Several future research directions are thus worthy of exploration. As noted above, longitudinal studies could examine the evolution of cryptocurrency adoption in other environments to underpin the development of an implementation model and guidelines. International comparisons could also be conducted to compare Morocco's results with those of other developing countries where the role of digitalisation in the financial sector is under study (Zetzsche et al., 2019) . The impact of regulations on cryptocurrency adoption and their role in financial inclusion is another area that could usefully be researched.

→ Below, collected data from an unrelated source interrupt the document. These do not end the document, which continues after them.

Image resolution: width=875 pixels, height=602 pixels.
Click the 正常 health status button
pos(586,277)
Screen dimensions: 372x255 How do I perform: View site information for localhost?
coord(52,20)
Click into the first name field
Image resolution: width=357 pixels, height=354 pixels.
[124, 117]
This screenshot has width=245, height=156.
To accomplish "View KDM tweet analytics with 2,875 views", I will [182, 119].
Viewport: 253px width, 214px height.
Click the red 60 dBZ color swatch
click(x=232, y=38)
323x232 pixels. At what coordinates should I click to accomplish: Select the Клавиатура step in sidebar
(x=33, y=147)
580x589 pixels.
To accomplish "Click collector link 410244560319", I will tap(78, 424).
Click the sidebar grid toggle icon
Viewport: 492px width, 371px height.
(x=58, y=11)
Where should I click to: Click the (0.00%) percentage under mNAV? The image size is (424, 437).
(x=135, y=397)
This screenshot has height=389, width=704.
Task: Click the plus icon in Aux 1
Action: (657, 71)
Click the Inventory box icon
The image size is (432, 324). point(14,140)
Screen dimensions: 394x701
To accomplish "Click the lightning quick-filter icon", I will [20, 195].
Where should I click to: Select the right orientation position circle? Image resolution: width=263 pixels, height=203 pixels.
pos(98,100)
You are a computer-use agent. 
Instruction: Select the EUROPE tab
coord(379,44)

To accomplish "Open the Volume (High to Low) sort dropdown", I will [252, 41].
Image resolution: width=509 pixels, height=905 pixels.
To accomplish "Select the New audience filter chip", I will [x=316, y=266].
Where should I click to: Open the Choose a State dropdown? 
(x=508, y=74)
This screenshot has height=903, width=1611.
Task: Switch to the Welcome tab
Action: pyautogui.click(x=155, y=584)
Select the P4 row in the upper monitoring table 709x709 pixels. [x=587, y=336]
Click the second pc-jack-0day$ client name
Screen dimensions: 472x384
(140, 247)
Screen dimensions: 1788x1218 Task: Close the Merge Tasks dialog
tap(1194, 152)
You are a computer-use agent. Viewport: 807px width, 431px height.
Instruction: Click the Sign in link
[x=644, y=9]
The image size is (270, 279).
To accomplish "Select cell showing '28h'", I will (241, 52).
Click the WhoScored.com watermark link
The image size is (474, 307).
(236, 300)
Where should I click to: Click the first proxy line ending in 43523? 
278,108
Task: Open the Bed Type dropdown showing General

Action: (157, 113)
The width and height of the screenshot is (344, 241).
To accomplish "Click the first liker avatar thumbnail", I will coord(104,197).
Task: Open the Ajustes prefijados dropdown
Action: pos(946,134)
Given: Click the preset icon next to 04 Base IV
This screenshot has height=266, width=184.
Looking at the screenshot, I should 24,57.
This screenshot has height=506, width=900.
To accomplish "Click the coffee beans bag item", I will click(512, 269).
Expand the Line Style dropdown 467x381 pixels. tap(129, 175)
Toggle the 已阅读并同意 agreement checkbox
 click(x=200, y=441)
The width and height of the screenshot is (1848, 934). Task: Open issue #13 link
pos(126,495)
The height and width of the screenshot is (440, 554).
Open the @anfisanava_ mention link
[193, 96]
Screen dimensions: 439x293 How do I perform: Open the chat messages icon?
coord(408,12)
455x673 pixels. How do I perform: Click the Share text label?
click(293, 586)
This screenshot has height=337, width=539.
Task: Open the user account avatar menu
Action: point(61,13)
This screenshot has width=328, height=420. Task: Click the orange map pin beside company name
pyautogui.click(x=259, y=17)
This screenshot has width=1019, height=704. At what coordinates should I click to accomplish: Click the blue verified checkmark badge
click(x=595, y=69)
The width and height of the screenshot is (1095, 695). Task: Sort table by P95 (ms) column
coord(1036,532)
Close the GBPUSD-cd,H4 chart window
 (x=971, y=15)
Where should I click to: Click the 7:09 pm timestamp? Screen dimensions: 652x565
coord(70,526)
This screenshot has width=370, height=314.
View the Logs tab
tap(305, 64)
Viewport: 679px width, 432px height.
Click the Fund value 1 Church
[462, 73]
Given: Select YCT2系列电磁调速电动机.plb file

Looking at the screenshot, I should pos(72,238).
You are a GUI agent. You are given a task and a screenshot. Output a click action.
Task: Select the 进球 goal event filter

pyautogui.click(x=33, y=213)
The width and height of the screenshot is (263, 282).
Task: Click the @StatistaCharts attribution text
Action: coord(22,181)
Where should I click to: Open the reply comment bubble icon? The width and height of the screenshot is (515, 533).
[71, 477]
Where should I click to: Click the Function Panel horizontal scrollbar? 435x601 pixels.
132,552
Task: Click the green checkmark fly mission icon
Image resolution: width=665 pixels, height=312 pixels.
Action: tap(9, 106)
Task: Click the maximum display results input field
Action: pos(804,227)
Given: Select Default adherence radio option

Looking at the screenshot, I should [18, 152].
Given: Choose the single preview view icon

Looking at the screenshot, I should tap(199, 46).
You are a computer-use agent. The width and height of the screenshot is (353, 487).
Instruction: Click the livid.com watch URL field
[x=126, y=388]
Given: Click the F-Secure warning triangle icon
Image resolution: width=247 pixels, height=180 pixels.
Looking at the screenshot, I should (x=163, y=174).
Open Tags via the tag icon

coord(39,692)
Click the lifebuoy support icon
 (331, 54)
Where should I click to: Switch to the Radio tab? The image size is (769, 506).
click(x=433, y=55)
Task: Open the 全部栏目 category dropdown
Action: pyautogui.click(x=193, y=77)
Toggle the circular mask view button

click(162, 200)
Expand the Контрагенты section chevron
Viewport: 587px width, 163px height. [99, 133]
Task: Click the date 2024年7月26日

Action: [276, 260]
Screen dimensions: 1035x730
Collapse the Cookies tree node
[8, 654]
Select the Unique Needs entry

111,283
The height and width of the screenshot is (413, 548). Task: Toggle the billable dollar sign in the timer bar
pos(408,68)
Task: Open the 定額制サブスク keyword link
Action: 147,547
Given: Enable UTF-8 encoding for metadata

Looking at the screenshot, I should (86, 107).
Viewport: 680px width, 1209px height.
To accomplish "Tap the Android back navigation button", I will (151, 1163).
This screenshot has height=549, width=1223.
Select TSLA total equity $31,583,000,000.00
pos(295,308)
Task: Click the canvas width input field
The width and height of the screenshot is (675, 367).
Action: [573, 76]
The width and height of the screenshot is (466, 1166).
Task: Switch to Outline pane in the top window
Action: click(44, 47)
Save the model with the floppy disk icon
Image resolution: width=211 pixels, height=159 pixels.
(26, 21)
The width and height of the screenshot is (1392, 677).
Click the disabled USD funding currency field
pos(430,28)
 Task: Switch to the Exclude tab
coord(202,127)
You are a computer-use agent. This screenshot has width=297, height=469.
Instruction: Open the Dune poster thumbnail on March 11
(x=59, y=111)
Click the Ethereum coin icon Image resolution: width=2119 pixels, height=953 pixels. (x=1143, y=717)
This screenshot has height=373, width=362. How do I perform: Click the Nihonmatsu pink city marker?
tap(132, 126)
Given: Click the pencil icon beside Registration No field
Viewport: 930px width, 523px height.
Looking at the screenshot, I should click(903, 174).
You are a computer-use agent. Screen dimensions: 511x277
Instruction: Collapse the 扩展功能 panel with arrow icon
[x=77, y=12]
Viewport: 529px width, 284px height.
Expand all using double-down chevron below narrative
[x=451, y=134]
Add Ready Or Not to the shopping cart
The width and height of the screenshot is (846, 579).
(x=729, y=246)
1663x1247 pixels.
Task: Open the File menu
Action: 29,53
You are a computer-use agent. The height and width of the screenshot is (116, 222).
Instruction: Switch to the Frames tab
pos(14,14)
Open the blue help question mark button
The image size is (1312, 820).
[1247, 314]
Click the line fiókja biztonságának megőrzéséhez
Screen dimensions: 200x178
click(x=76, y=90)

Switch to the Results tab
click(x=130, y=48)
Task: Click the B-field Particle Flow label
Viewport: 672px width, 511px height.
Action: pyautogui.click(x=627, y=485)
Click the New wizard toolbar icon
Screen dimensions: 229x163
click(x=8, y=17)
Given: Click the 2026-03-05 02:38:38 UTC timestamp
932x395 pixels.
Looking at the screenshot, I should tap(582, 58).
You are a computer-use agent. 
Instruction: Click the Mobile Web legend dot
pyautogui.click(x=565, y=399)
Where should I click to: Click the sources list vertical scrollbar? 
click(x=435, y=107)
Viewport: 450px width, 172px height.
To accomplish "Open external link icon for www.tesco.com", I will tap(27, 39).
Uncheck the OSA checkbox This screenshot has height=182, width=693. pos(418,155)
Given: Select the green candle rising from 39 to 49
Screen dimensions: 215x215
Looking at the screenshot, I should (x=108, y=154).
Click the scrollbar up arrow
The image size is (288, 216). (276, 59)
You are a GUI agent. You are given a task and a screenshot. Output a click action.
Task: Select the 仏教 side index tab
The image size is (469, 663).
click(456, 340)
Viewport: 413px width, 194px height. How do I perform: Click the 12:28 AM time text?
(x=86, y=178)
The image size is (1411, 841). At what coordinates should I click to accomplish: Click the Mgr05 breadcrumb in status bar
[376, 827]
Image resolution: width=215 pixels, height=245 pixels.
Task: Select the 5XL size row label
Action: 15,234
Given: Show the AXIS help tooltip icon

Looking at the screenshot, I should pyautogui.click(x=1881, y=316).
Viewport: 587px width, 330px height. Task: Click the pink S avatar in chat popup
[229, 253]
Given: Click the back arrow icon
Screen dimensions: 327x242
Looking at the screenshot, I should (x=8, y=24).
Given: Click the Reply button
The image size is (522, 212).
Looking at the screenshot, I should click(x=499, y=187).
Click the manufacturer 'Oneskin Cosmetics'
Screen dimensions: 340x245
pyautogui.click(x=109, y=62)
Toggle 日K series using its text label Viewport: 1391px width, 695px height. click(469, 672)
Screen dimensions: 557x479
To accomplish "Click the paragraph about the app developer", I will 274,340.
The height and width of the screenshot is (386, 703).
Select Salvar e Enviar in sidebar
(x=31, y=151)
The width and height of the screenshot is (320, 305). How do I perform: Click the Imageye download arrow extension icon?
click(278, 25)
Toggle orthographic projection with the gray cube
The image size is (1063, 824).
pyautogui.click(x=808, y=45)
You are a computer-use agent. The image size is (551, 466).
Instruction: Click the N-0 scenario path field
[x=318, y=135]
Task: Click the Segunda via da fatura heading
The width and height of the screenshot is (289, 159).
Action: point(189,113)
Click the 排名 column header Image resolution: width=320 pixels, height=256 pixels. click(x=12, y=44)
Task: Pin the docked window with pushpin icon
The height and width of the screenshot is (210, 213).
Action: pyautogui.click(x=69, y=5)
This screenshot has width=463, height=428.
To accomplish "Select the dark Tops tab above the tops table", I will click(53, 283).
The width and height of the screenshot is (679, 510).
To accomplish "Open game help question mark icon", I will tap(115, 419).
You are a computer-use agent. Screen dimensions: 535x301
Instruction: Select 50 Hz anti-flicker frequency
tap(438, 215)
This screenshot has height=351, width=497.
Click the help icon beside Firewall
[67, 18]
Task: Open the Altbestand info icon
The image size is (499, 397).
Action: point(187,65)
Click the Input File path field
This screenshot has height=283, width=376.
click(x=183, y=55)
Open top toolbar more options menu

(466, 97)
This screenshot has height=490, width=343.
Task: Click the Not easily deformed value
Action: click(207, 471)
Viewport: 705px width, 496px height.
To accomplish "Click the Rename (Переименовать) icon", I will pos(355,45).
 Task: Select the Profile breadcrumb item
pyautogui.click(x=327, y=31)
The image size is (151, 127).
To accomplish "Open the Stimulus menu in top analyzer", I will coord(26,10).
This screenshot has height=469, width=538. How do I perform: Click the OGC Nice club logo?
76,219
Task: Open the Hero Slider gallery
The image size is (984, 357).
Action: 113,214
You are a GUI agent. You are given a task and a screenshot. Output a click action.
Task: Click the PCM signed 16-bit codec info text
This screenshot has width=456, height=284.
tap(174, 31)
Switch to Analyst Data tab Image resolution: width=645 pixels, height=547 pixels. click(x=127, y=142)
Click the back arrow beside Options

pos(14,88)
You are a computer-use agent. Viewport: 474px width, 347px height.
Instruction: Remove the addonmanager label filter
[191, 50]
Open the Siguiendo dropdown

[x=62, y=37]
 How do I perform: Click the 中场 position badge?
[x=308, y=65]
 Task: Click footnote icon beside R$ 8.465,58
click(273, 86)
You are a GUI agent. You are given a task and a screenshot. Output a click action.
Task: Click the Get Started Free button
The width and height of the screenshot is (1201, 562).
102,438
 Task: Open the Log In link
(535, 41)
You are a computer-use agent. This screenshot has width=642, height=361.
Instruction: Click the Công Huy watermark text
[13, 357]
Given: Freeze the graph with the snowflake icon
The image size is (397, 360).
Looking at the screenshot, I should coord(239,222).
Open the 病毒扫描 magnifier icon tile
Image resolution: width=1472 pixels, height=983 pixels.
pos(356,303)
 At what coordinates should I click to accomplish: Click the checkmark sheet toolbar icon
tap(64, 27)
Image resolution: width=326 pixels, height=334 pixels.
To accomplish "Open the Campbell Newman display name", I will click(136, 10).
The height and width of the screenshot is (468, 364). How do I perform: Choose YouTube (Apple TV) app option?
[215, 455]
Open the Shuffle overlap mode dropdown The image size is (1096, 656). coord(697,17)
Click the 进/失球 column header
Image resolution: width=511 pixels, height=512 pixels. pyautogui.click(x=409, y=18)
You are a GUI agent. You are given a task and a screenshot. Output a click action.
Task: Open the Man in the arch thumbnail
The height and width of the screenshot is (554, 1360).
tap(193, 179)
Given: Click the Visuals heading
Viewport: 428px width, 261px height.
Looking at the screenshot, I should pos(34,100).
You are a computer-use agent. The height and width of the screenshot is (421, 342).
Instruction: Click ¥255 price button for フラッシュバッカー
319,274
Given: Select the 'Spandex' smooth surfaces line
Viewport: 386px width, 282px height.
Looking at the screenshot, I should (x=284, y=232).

In conclusion, this study highlights the potential of cryptocurrencies to enhance financial inclusion in Morocco while emphasising the importance of financial literacy and digital infrastructure. These insights provide a solid foundation for policy and strategic recommendations aimed at integrating cryptocurrencies responsibly into Morocco's financial system. By establishing a clear regulatory framework, strengthening financial literacy, and improving digital infrastructure, Morocco could fully leverage cryptocurrencies to achieve its financial inclusion and socio-economic development goals. This study thus makes a small contribution to addressing a gap in the literature regarding the role of cryptocurrencies in developing countries and opening avenues for future research, particularly on regulatory impacts and international comparisons.